Работа продвигалась хорошо и ему определенно нравился результат. Признаться, он редко писал людей. Художник всегда находил процесс написания природы и городской среды более умиротворяющим. В компании танцовщика он, определенно, чувствовал себя хорошо. Даже в своей прошлой жизни, Дюплесси не мог похвастаться большим количеством друзей. Были приятели и знакомые, которые легко могли забыть о нем, когда он перестал появляться в обществе. Он всегда был замкнутым юношей и в уединении находил покой. Однако сейчас он чувствовал, что Люмьер мог бы стать его другом.

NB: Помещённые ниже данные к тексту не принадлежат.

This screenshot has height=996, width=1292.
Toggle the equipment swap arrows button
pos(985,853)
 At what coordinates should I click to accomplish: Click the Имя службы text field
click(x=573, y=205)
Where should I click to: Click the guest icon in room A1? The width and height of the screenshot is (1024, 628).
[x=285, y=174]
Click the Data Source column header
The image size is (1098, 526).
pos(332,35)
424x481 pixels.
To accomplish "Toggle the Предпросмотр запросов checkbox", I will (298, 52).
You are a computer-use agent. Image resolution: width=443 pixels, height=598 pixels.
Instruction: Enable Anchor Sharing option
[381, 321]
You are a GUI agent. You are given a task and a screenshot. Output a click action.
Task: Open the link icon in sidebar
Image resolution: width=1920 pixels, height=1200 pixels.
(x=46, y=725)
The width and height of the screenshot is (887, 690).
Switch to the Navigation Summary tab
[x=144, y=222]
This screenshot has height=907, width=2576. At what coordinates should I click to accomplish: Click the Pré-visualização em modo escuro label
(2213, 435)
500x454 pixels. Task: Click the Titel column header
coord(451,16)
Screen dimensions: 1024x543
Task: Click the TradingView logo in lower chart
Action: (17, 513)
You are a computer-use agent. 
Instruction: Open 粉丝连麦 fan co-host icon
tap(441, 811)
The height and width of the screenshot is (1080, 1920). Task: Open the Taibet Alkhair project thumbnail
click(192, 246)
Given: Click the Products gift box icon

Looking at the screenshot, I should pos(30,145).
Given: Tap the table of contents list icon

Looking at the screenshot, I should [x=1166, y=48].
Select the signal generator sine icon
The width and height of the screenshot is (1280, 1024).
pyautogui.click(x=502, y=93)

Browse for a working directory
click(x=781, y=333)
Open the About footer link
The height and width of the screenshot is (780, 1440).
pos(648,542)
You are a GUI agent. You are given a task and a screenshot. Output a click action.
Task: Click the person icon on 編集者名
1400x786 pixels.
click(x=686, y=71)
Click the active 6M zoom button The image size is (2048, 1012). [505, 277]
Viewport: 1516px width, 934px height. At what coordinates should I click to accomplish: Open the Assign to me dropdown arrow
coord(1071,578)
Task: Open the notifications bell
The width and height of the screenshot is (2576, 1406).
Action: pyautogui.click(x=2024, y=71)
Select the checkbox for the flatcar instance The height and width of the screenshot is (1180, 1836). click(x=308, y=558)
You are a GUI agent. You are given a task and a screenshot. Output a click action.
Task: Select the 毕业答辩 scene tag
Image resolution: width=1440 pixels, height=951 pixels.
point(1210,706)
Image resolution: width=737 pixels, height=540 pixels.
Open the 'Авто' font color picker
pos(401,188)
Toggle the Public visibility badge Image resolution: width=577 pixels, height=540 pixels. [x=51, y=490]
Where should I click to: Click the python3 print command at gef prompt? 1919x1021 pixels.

Это напомнило ему о путешествии в Италию. Там, во Флоренции, он познакомился с юношей по имени Джованни. Они оба часто приходили в галерею Уффици и подолгу рассматривали картины, делая зарисовки. Их обоих влекло искусство Ренессанса и в особенности флорентийская школа живописи, ее красочность и полнота форм, вечное ощущение бесконечного праздника. На протяжении целого месяца они виделись каждый день и вели долгие беседы об искусстве, эстетике и красоте. Когда пришла пора уезжать, Венсан был крайне опечален и пообещал Джованни писать ему письма. С тех пор они вели переписку и он бережно хранил каждое полученное письмо.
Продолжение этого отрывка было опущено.